HR Innovation

We’re Busting These 3 HR Myths – HR Affiliates Blog

HR commonly has a reputation for being boring, for encouraging tattling or complaining, and for killing expressive thought and behavior. In this blog post, we carefully dismantle each of these myths, countering them with relevant info on how HR is necessary for a successful, thriving business.

Myth 1: HR is boring.

Somehow, people have gotten a comfortable, peaceful, and focused work environment confused with a boring one. In most instances, the policies enacted by HR are responsible for a company’s tranquil yet concentrated work atmosphere. It may be true that onboarding materials and employee policy handbooks can be overwhelming for newer employees, but HR departments have an opportunity at these stages to make that information simultaneously interesting, accessible, and compliant. While it’s also true that comfort can lead to complacency, a well-utilized HR department can systematically prevent a company-wide stagnation.

Myth 2: HR forces employees to tell on each other.

HR departments pride themselves on providing employees a safe space to present problems with other employees in order to find appropriate and fair solutions.

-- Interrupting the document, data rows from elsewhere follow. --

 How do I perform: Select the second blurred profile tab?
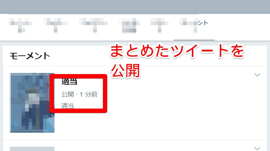56,25
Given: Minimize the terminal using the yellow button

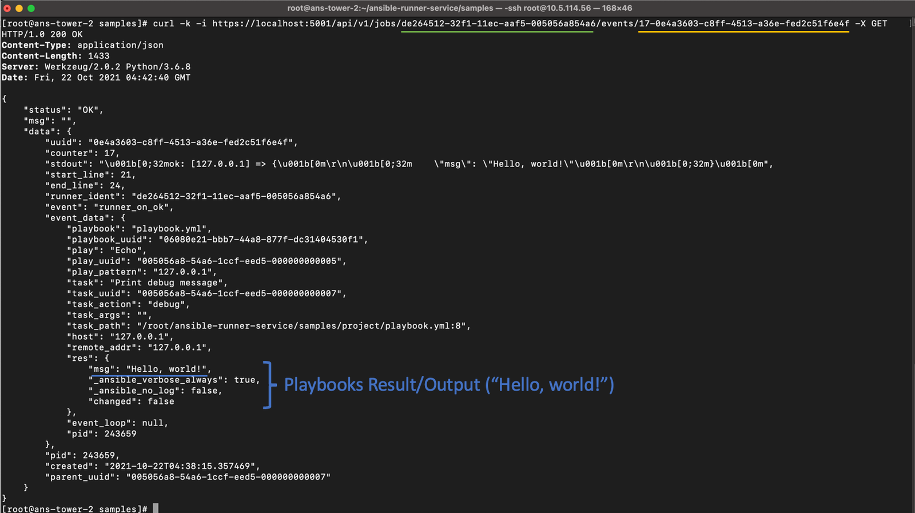Looking at the screenshot, I should click(19, 8).
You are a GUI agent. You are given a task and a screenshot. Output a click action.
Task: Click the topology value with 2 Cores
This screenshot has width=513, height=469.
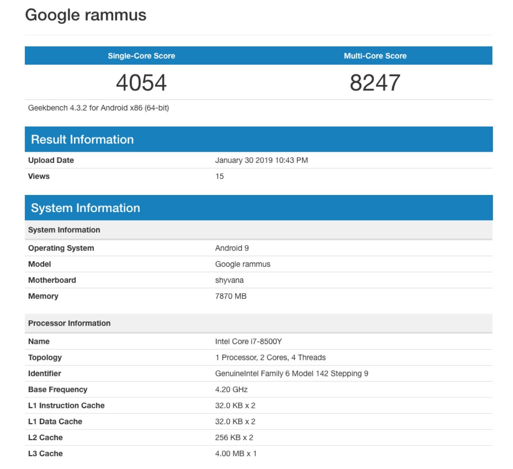click(270, 357)
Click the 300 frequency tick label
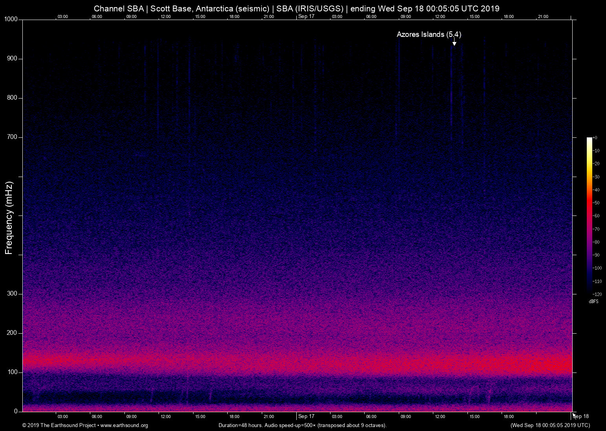 tap(12, 294)
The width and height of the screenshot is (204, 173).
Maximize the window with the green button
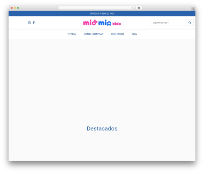[x=18, y=8]
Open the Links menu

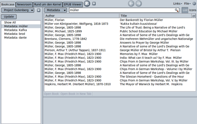click(x=178, y=4)
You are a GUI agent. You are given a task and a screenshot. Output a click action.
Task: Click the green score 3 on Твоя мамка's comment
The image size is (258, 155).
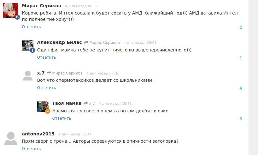tap(241, 119)
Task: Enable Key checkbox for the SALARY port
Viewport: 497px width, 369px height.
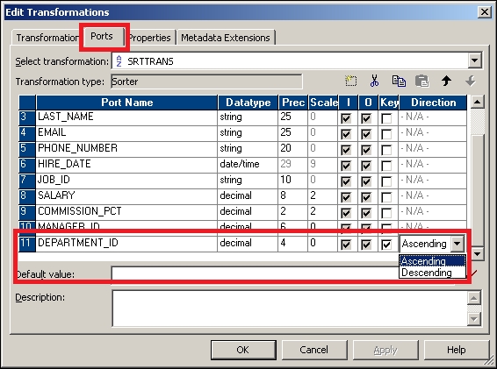Action: 386,197
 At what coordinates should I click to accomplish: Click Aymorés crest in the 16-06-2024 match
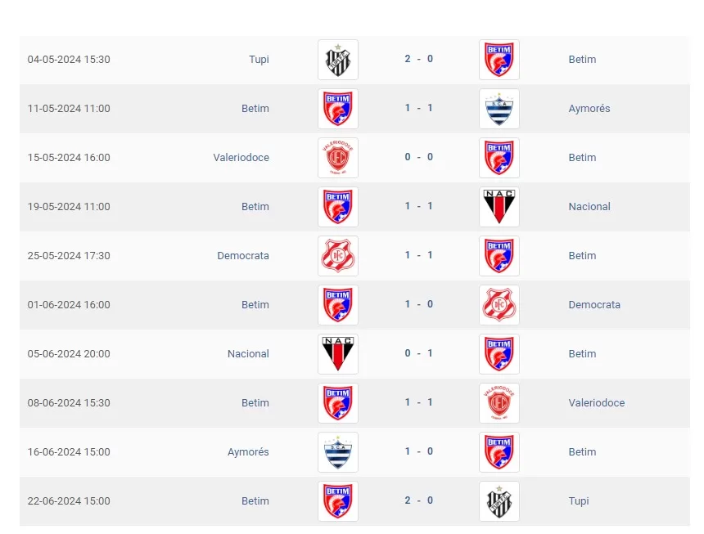click(337, 452)
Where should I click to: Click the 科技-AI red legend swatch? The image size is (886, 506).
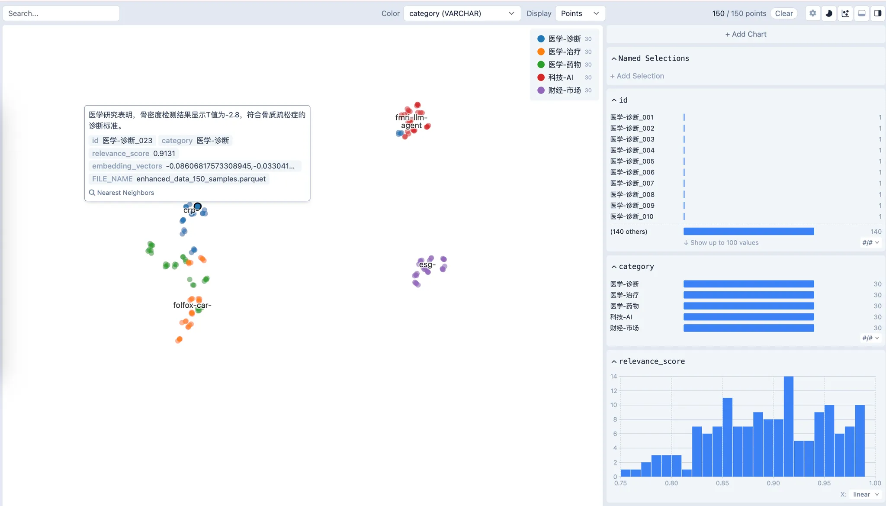[541, 77]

As a common plight among HR departments, it has been misconstrued and distorted into a disparaging myth: that HR encourages employees to rat on each other. This misconception is totally antithetical to what HR does. HR actively works to build a dynamic, active, and respectful company culture which fundamentally cannot exist when employees are incentivized to tattle on each other. Instead, HR is vital for any business that wants to protect itself, its employees, and its culture.

In fact, as Liz Ryan states, HR gives power to employees and acts to level the playing field.

Myth 3: HR stifles creativity.

This myth might be the most frustrating. For the most part, HR fully supports thinking outside of the box in productive, creative ways, so long as they 1) align with the company’s ethos and 2) remain appropriate to the project / position and respectful to other employees. Again, HR does not exist to plunge a company into staleness. Instead, it functions to save companies money, to protect them through legal compliance, and to maintain a thriving work culture.